■ TASK OBJECTIVE ■
Can you write out all the records below again, putting "point" wherever "coordinate pair" appears and leaving everything else unchanged?

■ DATASET ■

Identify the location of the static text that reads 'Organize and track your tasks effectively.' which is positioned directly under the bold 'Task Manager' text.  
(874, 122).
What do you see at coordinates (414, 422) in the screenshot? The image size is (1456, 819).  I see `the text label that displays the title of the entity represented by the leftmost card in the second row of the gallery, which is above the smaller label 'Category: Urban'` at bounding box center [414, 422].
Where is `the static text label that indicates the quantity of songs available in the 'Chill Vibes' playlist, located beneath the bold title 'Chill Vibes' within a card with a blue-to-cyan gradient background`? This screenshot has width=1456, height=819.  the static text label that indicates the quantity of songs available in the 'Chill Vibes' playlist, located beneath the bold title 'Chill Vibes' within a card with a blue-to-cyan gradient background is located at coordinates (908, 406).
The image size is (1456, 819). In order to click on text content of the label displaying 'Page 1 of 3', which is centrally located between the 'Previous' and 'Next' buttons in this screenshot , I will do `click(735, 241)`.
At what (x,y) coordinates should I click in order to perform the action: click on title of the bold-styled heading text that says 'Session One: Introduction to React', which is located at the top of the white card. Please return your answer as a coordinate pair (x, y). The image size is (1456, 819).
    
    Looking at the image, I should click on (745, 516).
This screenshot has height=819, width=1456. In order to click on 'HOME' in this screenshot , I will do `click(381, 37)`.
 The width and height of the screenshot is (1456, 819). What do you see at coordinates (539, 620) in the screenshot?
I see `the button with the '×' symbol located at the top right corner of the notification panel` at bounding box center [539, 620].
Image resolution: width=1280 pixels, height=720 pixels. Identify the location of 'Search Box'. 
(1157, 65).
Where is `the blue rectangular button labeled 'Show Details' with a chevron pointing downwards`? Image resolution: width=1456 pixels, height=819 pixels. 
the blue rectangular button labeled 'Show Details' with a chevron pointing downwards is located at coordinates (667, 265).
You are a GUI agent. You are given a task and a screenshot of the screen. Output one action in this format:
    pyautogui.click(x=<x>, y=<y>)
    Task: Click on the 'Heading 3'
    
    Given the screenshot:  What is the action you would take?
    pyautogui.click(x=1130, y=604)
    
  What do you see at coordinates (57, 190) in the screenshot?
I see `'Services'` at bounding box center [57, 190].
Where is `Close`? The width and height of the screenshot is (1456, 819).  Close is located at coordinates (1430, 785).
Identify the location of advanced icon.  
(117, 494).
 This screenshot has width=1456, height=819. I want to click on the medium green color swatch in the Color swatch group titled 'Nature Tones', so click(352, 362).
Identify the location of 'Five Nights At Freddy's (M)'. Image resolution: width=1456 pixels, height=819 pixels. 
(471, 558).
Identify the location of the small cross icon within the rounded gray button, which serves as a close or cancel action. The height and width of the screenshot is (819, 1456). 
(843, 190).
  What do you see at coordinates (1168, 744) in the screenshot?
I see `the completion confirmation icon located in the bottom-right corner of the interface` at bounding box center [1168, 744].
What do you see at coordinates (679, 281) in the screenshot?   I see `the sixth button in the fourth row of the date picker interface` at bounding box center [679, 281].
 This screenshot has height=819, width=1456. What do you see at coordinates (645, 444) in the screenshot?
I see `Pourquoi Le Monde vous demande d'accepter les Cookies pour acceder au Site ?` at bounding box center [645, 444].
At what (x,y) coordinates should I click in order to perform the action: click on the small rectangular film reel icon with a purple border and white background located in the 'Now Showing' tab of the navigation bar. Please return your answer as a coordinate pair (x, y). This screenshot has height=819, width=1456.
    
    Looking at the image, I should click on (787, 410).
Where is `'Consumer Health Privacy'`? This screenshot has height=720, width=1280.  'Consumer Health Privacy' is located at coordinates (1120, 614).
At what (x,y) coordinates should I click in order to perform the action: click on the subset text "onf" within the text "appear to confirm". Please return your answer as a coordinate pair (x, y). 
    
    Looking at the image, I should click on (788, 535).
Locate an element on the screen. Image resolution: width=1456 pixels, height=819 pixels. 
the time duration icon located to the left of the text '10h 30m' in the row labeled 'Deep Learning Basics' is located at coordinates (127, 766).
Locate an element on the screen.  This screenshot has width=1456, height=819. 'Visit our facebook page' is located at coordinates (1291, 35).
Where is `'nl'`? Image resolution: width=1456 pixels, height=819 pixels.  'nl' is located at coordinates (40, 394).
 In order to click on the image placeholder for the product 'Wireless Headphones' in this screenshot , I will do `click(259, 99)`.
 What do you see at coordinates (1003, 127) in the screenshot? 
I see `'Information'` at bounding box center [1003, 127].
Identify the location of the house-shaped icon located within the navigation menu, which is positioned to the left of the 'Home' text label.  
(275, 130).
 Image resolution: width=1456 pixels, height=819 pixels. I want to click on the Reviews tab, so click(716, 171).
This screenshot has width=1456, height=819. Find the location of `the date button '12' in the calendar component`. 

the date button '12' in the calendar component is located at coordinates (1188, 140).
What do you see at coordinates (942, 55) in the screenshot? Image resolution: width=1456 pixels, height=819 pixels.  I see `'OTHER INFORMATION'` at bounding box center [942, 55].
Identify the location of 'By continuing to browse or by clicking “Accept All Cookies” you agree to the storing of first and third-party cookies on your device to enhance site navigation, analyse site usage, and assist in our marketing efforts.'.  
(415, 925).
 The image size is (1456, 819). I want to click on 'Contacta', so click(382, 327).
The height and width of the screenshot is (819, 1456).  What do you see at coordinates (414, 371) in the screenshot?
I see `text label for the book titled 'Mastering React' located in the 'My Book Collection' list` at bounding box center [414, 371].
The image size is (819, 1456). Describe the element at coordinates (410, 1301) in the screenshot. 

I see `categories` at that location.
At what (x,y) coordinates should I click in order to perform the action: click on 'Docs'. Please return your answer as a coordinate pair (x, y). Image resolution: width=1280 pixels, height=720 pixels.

■ RESPONSE TO THIS EXERCISE ■
Identify the location of the static text that reads 'Organize and track your tasks effectively.' which is positioned directly under the bold 'Task Manager' text.  
(874, 122).
What do you see at coordinates (414, 422) in the screenshot? The image size is (1456, 819).  I see `the text label that displays the title of the entity represented by the leftmost card in the second row of the gallery, which is above the smaller label 'Category: Urban'` at bounding box center [414, 422].
Where is `the static text label that indicates the quantity of songs available in the 'Chill Vibes' playlist, located beneath the bold title 'Chill Vibes' within a card with a blue-to-cyan gradient background`? This screenshot has width=1456, height=819.  the static text label that indicates the quantity of songs available in the 'Chill Vibes' playlist, located beneath the bold title 'Chill Vibes' within a card with a blue-to-cyan gradient background is located at coordinates (908, 406).
The image size is (1456, 819). In order to click on text content of the label displaying 'Page 1 of 3', which is centrally located between the 'Previous' and 'Next' buttons in this screenshot , I will do `click(735, 241)`.
At what (x,y) coordinates should I click in order to perform the action: click on title of the bold-styled heading text that says 'Session One: Introduction to React', which is located at the top of the white card. Please return your answer as a point (x, y). The image size is (1456, 819).
    
    Looking at the image, I should click on (745, 516).
This screenshot has height=819, width=1456. In order to click on 'HOME' in this screenshot , I will do `click(381, 37)`.
 The width and height of the screenshot is (1456, 819). What do you see at coordinates (539, 620) in the screenshot?
I see `the button with the '×' symbol located at the top right corner of the notification panel` at bounding box center [539, 620].
Image resolution: width=1280 pixels, height=720 pixels. Identify the location of 'Search Box'. 
(1157, 65).
Where is `the blue rectangular button labeled 'Show Details' with a chevron pointing downwards`? Image resolution: width=1456 pixels, height=819 pixels. 
the blue rectangular button labeled 'Show Details' with a chevron pointing downwards is located at coordinates (667, 265).
You are a GUI agent. You are given a task and a screenshot of the screen. Output one action in this format:
    pyautogui.click(x=<x>, y=<y>)
    Task: Click on the 'Heading 3'
    
    Given the screenshot:  What is the action you would take?
    pyautogui.click(x=1130, y=604)
    
  What do you see at coordinates (57, 190) in the screenshot?
I see `'Services'` at bounding box center [57, 190].
Where is `Close`? The width and height of the screenshot is (1456, 819).  Close is located at coordinates (1430, 785).
Identify the location of advanced icon.  
(117, 494).
 This screenshot has width=1456, height=819. I want to click on the medium green color swatch in the Color swatch group titled 'Nature Tones', so click(352, 362).
Identify the location of 'Five Nights At Freddy's (M)'. Image resolution: width=1456 pixels, height=819 pixels. 
(471, 558).
Identify the location of the small cross icon within the rounded gray button, which serves as a close or cancel action. The height and width of the screenshot is (819, 1456). 
(843, 190).
  What do you see at coordinates (1168, 744) in the screenshot?
I see `the completion confirmation icon located in the bottom-right corner of the interface` at bounding box center [1168, 744].
What do you see at coordinates (679, 281) in the screenshot?   I see `the sixth button in the fourth row of the date picker interface` at bounding box center [679, 281].
 This screenshot has height=819, width=1456. What do you see at coordinates (645, 444) in the screenshot?
I see `Pourquoi Le Monde vous demande d'accepter les Cookies pour acceder au Site ?` at bounding box center [645, 444].
At what (x,y) coordinates should I click in order to perform the action: click on the small rectangular film reel icon with a purple border and white background located in the 'Now Showing' tab of the navigation bar. Please return your answer as a point (x, y). This screenshot has height=819, width=1456.
    
    Looking at the image, I should click on (787, 410).
Where is `'Consumer Health Privacy'`? This screenshot has height=720, width=1280.  'Consumer Health Privacy' is located at coordinates (1120, 614).
At what (x,y) coordinates should I click in order to perform the action: click on the subset text "onf" within the text "appear to confirm". Please return your answer as a point (x, y). 
    
    Looking at the image, I should click on (788, 535).
Locate an element on the screen. Image resolution: width=1456 pixels, height=819 pixels. 
the time duration icon located to the left of the text '10h 30m' in the row labeled 'Deep Learning Basics' is located at coordinates (127, 766).
Locate an element on the screen.  This screenshot has width=1456, height=819. 'Visit our facebook page' is located at coordinates (1291, 35).
Where is `'nl'`? Image resolution: width=1456 pixels, height=819 pixels.  'nl' is located at coordinates (40, 394).
 In order to click on the image placeholder for the product 'Wireless Headphones' in this screenshot , I will do `click(259, 99)`.
 What do you see at coordinates (1003, 127) in the screenshot? 
I see `'Information'` at bounding box center [1003, 127].
Identify the location of the house-shaped icon located within the navigation menu, which is positioned to the left of the 'Home' text label.  
(275, 130).
 Image resolution: width=1456 pixels, height=819 pixels. I want to click on the Reviews tab, so click(716, 171).
This screenshot has width=1456, height=819. Find the location of `the date button '12' in the calendar component`. 

the date button '12' in the calendar component is located at coordinates (1188, 140).
What do you see at coordinates (942, 55) in the screenshot? Image resolution: width=1456 pixels, height=819 pixels.  I see `'OTHER INFORMATION'` at bounding box center [942, 55].
Identify the location of 'By continuing to browse or by clicking “Accept All Cookies” you agree to the storing of first and third-party cookies on your device to enhance site navigation, analyse site usage, and assist in our marketing efforts.'.  
(415, 925).
 The image size is (1456, 819). I want to click on 'Contacta', so click(382, 327).
The height and width of the screenshot is (819, 1456).  What do you see at coordinates (414, 371) in the screenshot?
I see `text label for the book titled 'Mastering React' located in the 'My Book Collection' list` at bounding box center [414, 371].
The image size is (819, 1456). Describe the element at coordinates (410, 1301) in the screenshot. 

I see `categories` at that location.
At what (x,y) coordinates should I click in order to perform the action: click on 'Docs'. Please return your answer as a point (x, y). Image resolution: width=1280 pixels, height=720 pixels.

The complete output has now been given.